[SELECTED TEXT]
• • •
Advances in arachnid genomics using Oxford Nanopore's MinION - Sarah Stellwagen

To finish up the Mini Theatre after two days full of scintillating talks throughout NCM, Sarah Stellwagen took to the stage. Sarah is currently at the University of Maryland, researching harvestman genomics and presented research she and her team had done into two projects: spider silk genetics and harvestman genomics, which are a particular species of arachnids with 'weird life history'.

Sarah first talked about the spider silk project. Most people typically think of spider silk as quite generic, but Sarah explained that there are actually multiple different kinds, with at least seven different types that can make up a web, with each having unique properties. The genes that encode the spider proteins, or spidroins, are typically very large and highly repetitive, which has previously made them a challenge to sequence. Sarah has collated all of the complete full-length spidroins which have been sequenced, and found that, despite spider silk being researched for decades as a potential biomaterial, there are only 19 full-length sequences. The length of these sequences ranges from 5 kb to 19 kb. Sarah aimed to sequence the genes that encode for aggregate spider glue protein, which have different uses depending on the spider. She gave some examples of the bolas spider which produces a single line of silk with a ball of glue at the end that they swing around to capture their prey. This all seems far more menacing than covering a web in glue droplets! Sarah and her team set out to try and sequence the complete transcript of the AgSp1 gene, which is one of the genes encoding an aggregate spider glue protein. The first attempt was with the Direct RNA Sequencing Kit, but replacing the recommended reverse transcriptase with Maxima H minus to try and get the longest reads possible. The largest transcript obtained was an impressive 16.5 kb read, but the 5' end was still in the repetitive region. This surprised Sarah as it was estimated that the gene was around 10 kb. To try and get around this, Sarah then turned to the Ligation Sequencing Kit, sequencing the whole genome in order to maximise read length and increase the chance of covering the repetitive region. Sarah described this approach as 'pulling a needle from a haystack'. The DNA was put through the BluePippin to select for reads above 20 kb, and sequenced on 3 flow cells to get 4-5x coverage of the entire genome. The results came in as quite a shock, with the AgSp1 gene actually being 42,270 bp, not including a 6,000bp intron! This was more than double the previous longest complete spidroin sequence. Sarah also discovered a second gene, AgSp2, which was 20,526 bp, not including a 31 kb intron. Nothing like two discoveries for the price of one!
• • •
[GIVEN INFORMATION]
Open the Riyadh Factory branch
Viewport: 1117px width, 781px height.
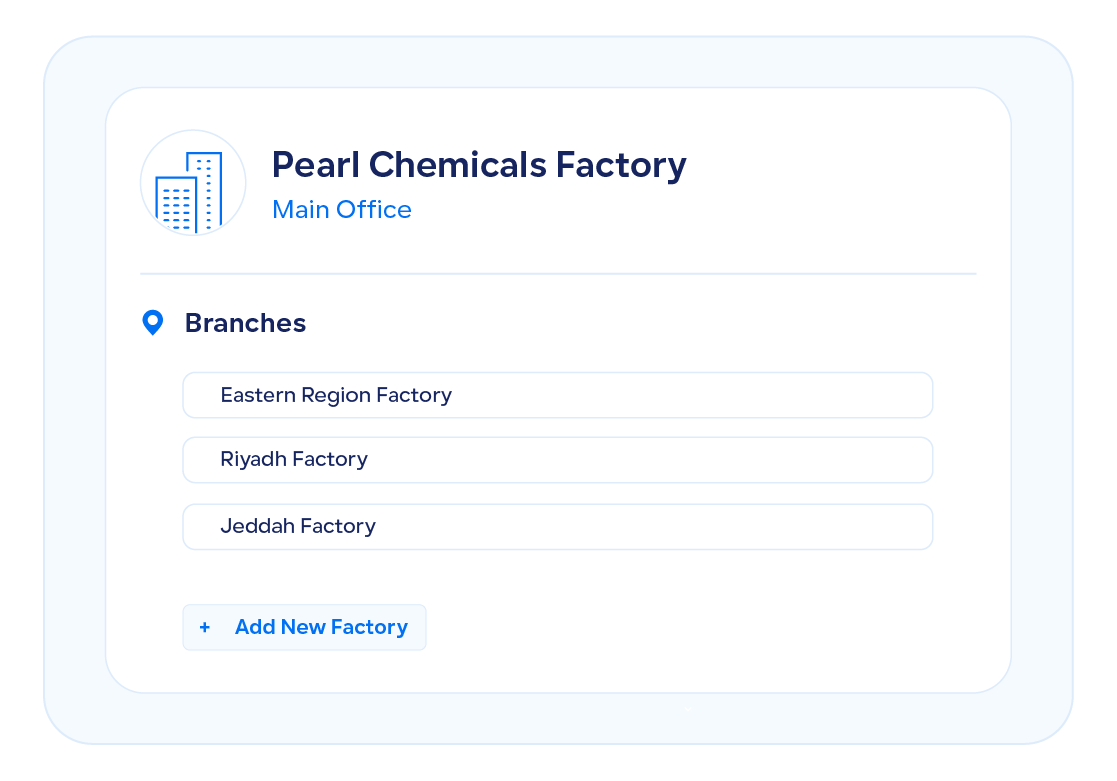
• • •
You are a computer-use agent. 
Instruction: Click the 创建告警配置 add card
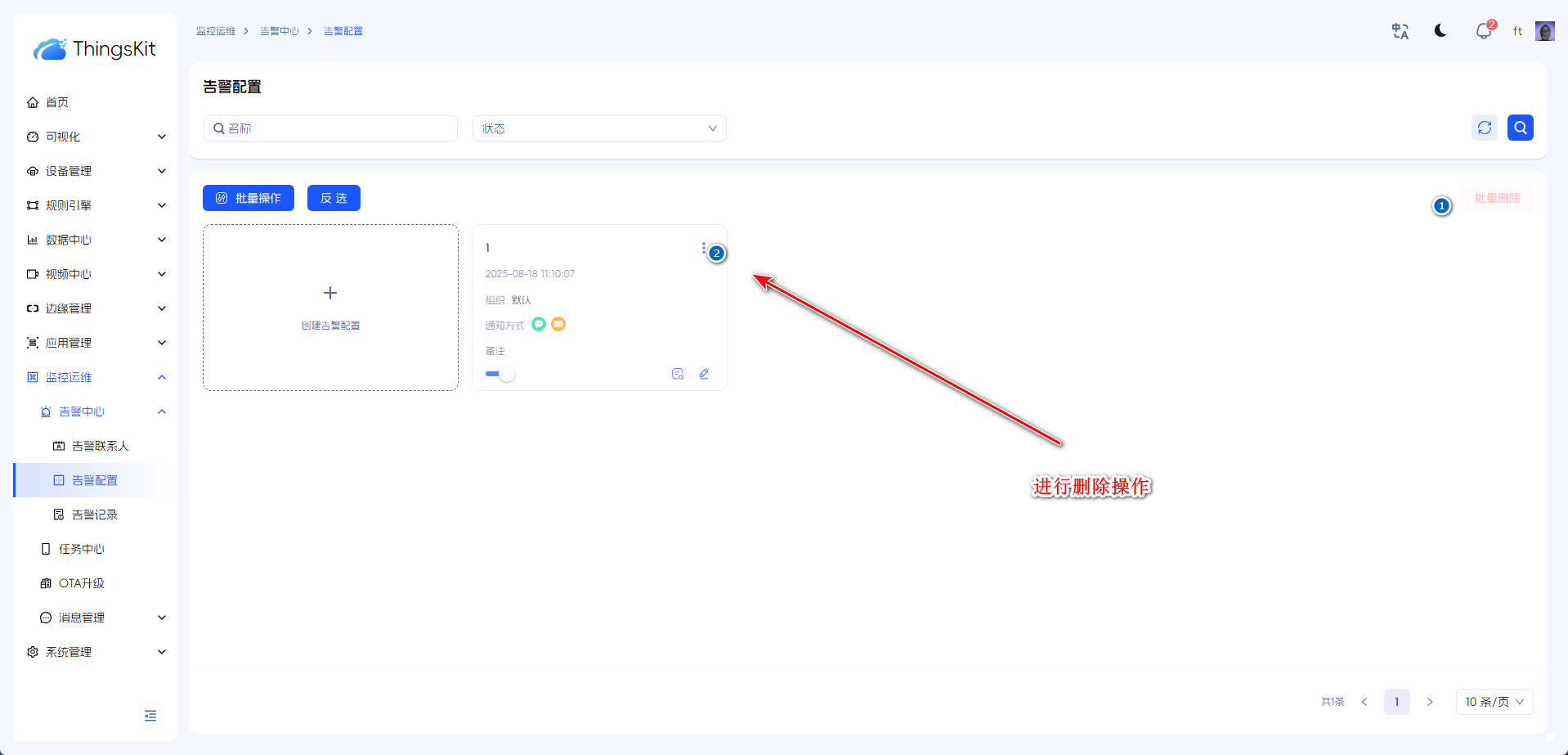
• • •
Decide whether each statement agrees with the arachnid genomics text. Answer yes or no for each, and quote the words of the text that decide it.
(a) The largest transcript from the Direct RNA Sequencing Kit reached past the repetitive region at the 5' end.
(b) The DNA was sequenced on three flow cells.
(c) The stated length of AgSp2 includes a 31 kb intron.

[SOLUTION TO THE PROBLEM]
(a) No: "but the 5' end was still in the repetitive region"
(b) Yes: "sequenced on 3 flow cells to get 4-5x coverage of the entire genome"
(c) No: "20,526 bp, not including a 31 kb intron"